In 1922 Garvey paid a visit to the Imperial Wizard of the Ku
Klux Klan in Georgia. The white racialists were natural allies for Garvey. Their
open White racialism helped to develop the race consciousness of American Blacks
and to stimulate interest in the UNIA-sponsored movement for repatriation to
Africa.
In a message dated October 28, 1925, Garvey introduced a
speaker from the Anglo-Saxon Clubs of America (the northern KKK counterpart),
whom he had invited to speak at Liberty Hall:
"Mr. Plowell and his organizations sympathize with us
even as we sympathize with them. I feel and believe that we should work together
for the purpose of bringing about the ideal sought-the purification of the
races, their autonomous separation and the unbridled freedom of self-development
and self-expression."
Garvey not only rejected the idea of political alliance with
White leftists, preferring an understanding with White racialists to achieve
segregation; he also rejected the idea of an alliance between White and Black
workers, preferring an understanding with White employers.
However, the big business establishment was not keen on
allowing Garvey to propagate his racialist ideal. In 1925 he was arrested on a
trumped-up charge and sentenced to five years imprisonment. Garvey’s reaction
was to move even further to the extreme. He moved to a position of Black
Nationalist socialism-"Capitalism is necessary to the progress of the
world…but there should be a limit to the individual or corporate use or
control of it. All control, use and investment of money should be the
prerogative of the state with the concurrent authority of the people."

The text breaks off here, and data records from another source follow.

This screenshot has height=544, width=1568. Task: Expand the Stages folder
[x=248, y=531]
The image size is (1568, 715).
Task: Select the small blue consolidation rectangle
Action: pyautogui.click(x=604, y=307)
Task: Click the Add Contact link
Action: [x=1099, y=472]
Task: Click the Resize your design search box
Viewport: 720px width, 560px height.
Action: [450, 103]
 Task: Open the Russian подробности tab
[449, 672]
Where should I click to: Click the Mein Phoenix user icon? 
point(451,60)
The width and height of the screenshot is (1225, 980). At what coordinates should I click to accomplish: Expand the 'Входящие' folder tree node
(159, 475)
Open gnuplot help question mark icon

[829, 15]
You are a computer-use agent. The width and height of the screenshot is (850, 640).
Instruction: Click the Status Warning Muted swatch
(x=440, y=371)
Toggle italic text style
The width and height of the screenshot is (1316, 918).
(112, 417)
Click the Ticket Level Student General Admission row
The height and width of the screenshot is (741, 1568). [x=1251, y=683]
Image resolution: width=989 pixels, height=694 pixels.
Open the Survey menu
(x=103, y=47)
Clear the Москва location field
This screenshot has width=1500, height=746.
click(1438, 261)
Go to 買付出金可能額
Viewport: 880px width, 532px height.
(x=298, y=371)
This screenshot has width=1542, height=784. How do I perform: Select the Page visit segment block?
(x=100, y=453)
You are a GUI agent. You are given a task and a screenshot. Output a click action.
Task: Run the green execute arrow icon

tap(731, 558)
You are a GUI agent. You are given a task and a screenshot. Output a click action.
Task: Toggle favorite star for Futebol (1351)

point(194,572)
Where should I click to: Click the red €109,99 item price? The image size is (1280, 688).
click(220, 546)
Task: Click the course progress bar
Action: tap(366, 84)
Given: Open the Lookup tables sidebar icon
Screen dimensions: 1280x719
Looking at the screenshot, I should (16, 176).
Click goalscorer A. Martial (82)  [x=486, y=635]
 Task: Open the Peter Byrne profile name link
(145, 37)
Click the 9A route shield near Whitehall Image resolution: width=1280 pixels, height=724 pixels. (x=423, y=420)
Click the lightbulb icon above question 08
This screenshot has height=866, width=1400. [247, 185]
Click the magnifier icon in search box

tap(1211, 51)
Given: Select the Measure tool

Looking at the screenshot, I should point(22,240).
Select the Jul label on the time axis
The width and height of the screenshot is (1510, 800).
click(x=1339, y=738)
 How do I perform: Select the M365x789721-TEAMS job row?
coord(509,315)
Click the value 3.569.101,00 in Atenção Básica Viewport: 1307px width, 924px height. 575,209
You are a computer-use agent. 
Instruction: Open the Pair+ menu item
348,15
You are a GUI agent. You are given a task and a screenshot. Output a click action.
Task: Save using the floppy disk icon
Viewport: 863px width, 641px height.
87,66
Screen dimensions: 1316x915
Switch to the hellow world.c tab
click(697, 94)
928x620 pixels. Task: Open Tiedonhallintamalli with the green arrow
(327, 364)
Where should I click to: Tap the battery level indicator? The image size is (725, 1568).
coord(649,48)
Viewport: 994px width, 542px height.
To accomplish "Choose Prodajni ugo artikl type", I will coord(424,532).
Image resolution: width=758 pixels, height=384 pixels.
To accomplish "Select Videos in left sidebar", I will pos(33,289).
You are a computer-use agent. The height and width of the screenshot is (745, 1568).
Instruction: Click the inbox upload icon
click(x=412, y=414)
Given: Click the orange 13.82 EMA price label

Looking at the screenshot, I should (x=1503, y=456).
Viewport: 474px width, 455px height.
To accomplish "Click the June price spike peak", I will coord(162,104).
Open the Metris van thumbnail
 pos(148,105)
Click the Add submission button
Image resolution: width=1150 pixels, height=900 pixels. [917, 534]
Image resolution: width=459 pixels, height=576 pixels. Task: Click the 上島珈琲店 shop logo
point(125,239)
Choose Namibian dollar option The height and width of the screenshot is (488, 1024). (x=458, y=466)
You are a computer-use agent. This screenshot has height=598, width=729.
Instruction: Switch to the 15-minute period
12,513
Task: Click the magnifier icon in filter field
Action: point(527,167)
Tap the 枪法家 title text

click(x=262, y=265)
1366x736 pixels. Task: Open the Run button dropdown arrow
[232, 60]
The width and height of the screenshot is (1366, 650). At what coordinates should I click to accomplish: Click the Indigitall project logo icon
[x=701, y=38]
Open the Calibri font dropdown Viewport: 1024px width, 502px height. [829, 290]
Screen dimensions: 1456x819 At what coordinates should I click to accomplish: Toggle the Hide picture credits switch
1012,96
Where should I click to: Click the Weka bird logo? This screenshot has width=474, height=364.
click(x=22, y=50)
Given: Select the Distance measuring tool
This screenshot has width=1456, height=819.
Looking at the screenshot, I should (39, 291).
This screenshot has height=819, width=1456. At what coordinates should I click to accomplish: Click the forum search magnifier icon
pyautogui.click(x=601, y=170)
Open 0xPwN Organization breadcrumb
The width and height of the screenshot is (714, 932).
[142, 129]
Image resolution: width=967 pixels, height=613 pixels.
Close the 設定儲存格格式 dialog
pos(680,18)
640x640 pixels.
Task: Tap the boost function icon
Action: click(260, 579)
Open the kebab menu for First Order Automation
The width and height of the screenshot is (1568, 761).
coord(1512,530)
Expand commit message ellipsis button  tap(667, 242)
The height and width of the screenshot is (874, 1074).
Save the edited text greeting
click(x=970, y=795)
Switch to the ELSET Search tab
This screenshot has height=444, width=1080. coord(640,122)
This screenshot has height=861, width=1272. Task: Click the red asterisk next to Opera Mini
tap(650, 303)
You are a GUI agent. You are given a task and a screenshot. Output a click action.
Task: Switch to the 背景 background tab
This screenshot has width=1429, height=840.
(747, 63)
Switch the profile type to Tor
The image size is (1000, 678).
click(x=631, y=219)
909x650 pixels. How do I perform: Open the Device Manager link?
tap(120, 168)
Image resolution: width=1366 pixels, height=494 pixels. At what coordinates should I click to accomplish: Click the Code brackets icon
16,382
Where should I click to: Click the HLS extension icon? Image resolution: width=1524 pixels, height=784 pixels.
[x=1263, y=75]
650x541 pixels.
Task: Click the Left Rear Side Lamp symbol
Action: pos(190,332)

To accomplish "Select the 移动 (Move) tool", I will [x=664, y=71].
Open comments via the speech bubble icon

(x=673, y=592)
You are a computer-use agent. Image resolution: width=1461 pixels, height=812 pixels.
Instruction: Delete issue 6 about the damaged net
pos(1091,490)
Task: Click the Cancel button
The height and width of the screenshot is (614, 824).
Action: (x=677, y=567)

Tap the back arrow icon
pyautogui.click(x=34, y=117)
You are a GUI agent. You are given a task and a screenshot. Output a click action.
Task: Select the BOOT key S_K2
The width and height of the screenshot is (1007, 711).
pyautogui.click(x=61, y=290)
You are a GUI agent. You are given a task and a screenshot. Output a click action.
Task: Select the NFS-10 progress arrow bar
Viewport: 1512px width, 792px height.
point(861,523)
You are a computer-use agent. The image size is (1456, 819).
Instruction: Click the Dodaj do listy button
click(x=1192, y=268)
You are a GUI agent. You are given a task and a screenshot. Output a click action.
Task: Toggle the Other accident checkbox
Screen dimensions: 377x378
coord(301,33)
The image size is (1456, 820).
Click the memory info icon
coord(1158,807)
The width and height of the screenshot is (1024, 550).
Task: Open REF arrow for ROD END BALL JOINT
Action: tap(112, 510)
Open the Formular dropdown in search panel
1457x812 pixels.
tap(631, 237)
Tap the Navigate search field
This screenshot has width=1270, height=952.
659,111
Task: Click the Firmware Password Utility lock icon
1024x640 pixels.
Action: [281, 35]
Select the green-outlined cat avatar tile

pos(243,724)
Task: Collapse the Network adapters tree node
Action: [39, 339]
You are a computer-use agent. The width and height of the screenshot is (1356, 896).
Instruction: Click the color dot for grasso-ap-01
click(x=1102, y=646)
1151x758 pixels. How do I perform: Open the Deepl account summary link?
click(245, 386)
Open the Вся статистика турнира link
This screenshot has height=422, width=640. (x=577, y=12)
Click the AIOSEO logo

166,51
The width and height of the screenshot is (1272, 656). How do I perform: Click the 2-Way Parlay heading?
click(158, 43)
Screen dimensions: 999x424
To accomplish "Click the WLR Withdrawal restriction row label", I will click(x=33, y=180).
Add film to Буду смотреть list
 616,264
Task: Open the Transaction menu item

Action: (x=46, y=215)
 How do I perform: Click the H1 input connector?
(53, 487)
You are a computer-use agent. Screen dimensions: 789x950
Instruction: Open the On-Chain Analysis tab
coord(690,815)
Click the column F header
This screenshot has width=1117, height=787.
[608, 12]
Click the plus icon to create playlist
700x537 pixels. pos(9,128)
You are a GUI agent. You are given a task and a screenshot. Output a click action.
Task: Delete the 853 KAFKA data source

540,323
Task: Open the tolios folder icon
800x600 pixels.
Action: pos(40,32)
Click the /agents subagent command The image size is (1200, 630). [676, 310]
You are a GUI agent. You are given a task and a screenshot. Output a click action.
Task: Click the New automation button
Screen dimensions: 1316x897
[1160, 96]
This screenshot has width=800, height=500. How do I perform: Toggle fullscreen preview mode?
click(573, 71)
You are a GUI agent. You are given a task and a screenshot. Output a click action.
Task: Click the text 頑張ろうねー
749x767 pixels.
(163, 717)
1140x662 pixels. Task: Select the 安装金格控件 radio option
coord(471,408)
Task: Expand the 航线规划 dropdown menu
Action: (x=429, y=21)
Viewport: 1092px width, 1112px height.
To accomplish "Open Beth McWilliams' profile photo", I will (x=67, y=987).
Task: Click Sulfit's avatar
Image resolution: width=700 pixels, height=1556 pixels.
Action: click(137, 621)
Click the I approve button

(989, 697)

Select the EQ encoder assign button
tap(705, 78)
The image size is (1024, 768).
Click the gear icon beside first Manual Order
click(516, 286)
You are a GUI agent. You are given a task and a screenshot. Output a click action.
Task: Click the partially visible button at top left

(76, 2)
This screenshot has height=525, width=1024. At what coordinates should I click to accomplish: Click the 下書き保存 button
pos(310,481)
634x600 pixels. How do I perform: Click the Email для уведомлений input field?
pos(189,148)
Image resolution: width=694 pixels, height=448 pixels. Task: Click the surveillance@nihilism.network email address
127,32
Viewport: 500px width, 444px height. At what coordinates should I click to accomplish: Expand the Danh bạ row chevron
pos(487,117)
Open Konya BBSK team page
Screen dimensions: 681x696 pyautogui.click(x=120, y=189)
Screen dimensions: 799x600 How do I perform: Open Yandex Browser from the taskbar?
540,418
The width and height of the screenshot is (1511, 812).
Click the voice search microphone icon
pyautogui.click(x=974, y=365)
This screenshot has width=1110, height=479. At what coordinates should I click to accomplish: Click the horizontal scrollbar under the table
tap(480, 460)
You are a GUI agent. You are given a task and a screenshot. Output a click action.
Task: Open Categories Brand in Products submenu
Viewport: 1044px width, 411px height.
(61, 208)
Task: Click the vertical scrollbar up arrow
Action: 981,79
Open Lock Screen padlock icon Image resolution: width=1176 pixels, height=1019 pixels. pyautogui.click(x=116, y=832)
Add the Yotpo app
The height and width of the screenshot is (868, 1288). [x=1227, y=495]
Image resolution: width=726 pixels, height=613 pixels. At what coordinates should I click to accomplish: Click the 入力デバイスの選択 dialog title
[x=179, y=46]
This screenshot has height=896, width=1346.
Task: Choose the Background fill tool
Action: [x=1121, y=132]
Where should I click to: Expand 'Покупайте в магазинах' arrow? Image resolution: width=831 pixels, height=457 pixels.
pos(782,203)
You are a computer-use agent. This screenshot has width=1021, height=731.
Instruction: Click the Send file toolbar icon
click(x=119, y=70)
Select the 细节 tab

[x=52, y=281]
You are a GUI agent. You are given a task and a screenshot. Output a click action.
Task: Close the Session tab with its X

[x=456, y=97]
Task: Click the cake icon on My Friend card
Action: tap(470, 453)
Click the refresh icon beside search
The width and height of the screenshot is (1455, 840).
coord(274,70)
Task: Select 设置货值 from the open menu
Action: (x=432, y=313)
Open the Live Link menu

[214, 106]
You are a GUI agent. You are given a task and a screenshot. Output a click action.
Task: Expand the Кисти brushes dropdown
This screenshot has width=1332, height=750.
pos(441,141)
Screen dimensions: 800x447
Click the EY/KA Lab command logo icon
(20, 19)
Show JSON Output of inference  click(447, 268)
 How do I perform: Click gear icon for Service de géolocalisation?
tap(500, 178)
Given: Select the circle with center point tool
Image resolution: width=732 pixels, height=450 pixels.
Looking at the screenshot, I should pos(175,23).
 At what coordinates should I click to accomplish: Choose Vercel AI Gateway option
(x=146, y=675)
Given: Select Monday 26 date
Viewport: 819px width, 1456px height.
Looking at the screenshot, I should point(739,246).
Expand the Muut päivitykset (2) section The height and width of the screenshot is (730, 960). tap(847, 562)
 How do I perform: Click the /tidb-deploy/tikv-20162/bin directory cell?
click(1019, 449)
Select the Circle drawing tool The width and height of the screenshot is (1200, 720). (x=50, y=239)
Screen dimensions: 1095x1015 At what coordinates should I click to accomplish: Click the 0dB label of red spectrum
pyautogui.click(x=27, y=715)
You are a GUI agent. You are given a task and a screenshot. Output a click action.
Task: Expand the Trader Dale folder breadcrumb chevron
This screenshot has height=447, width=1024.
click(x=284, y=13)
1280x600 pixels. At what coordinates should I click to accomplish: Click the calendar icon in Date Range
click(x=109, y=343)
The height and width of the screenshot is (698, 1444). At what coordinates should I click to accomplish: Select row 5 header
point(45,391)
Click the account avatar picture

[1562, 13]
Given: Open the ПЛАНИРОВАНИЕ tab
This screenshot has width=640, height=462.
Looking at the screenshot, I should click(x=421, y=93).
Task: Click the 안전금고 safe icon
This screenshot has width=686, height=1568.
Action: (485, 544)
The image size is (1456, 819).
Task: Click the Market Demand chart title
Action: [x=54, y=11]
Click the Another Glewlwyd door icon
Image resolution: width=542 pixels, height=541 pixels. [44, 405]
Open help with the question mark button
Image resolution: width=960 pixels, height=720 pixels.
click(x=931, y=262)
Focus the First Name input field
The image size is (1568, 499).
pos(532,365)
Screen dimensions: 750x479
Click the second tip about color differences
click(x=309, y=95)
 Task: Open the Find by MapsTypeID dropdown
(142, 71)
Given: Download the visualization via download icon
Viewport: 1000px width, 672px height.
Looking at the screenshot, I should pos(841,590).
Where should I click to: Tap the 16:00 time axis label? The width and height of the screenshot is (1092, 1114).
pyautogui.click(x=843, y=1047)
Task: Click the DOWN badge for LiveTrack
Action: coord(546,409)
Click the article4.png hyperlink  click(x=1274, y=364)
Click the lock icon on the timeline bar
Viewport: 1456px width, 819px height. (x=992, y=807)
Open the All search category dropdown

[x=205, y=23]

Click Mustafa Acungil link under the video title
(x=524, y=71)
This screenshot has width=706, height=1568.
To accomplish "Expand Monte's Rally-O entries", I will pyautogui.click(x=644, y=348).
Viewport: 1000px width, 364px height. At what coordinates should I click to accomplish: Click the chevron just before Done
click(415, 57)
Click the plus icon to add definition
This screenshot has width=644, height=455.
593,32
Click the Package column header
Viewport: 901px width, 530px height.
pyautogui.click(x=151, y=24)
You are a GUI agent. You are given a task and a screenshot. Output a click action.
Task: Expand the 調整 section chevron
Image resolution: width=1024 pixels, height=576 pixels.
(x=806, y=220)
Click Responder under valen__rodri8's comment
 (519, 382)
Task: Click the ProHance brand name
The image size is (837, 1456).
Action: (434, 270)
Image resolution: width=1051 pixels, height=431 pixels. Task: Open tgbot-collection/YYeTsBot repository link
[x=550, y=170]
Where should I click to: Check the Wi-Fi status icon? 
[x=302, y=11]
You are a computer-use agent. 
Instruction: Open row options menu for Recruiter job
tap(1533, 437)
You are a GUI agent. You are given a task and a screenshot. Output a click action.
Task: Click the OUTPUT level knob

Although Garvey was subsequently branded as a bourgeois nationalist by his
leftist enemies, in practice UNIA never drew support from more than a handful of
wealthy Blacks, since they were in turn dependent on capital divided by Jewish
bankers and investors.
After his prison term, Garvey was deported in 1927, to
Jamaica, where he endeavored to resurrect the UNIA. In his absence the American
branches of the UNIA were soon divided into rival factions, and he was soon
deprived of it as a principle source of funds. He did manage to start a
newspaper, The Blackman, and he also entered local municipal politics. The
New Jamaican, which he started, superceded The Blackman, a daily paper, in
1932. As always, his literary out put was prolific, he edited and wrote both
newspapers by himself.
By 1933 his career was entering its final eclipse. His
presses were seized by creditors and Garvey himself had to immigrate to England.
In London, he once again resurrects The Blackman, now on a monthly basis. He
undertook several speaking tours in Canada and South America. It was a heroic
but hopeless last stand. His fortunes continued to decline, his magazine folded
yet again, and his health was ailing. His family had to return to Jamaica. When
he died, neglected and deserted on June 10, 1940, there was only a small circle
of admirers at Bethnal Green Cemetery to mourn his passing.
Symbolically, Garvey’s remains were neither interred nor
cremated. Instead they were placed in a temporary vault to facilitate their
eventual removal to Jamaica. Garvey's remains are there to this day and deserve
respect by his fellow black brothers and sisters for whom he fought so hard.